NEW BOSTON, Texas–A man who sexually abused a girl for years was sentenced to life in prison without parole at the end of a jury trial in Bowie County jury.

Jose Luis Ramirez, 44, was arrested for continuous sexual abuse of a child in 2013 and released on bond, court records show. He failed to appear in court after his release and was presumed to be hiding in Mexico, Assistant District Attorney Dawson McGonagill told TXK Today on Thursday.

The girl reported in 2009 that Ramirez would sexually assault her at a house on Forest Lane in Bowie County, according to a probable cause affidavit. The girl, then 12, reported that the abuse had been ongoing for years and recounted being sexually assaulted for the first time by Ramirez on her 8th birthday and being told it was her present.

“Today is her 28th birthday and he got life without parole,” Assistant District Attorney Bradley Akins said, adding that at the jury’s request, the jurors sang happy birthday to the victim after the trial.

Akins represented the state along with McGonagill and 102nd District Judge Jeff Addison presided.

Ramirez resurfaced in the area last year and has been in custody since April. This week, a jury heard testimony from the victim and from another girl who alleges she was sexually abused by Ramirez as well.

McGonagill said the jury deliberated for about ten minutes during the punishment phase of Ramirez’s trial before returning to the courtroom with a life sentence and a maximum $10,000 fine. Under Texas law, defendants convicted of the continuous sexual abuse of a child under 14 are not eligible for parole.

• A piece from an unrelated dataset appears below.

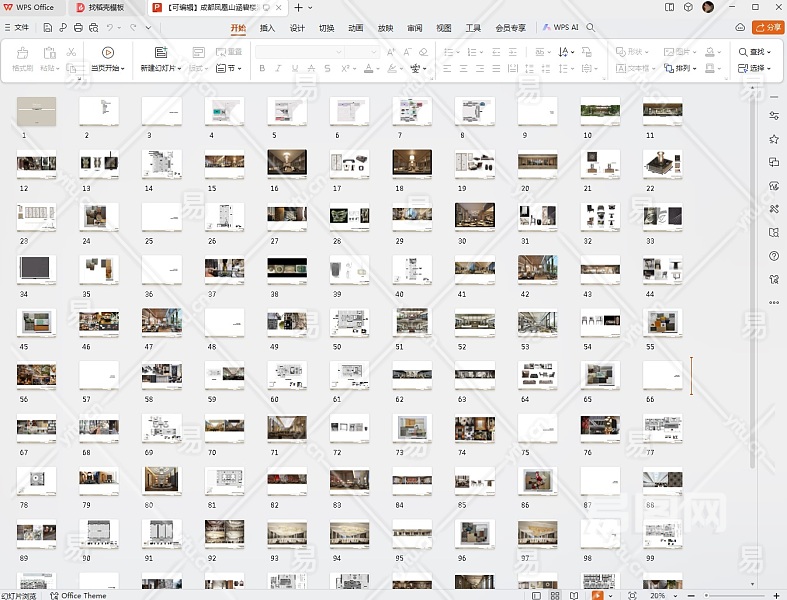Open the settings sliders icon in right sidebar
Screen dimensions: 787x600
(x=774, y=116)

“The District Attorney’s Office would like to say thank you to the Bowie County Sheriff’s Office for being so diligent in working this case, the Texas Department of Public Safety Crime Lab for maintaining the evidence and their DNA analysis, the women at the Texarkana Children’s Advocacy Center, and our jury for protecting the children of our county and giving justice to these girls,” McGonagill said.

“They have lived the past 15 years looking over their shoulders,” McGonagill added. “Now they can finally start a new phase of their lives – no longer as victims, but as survivors.”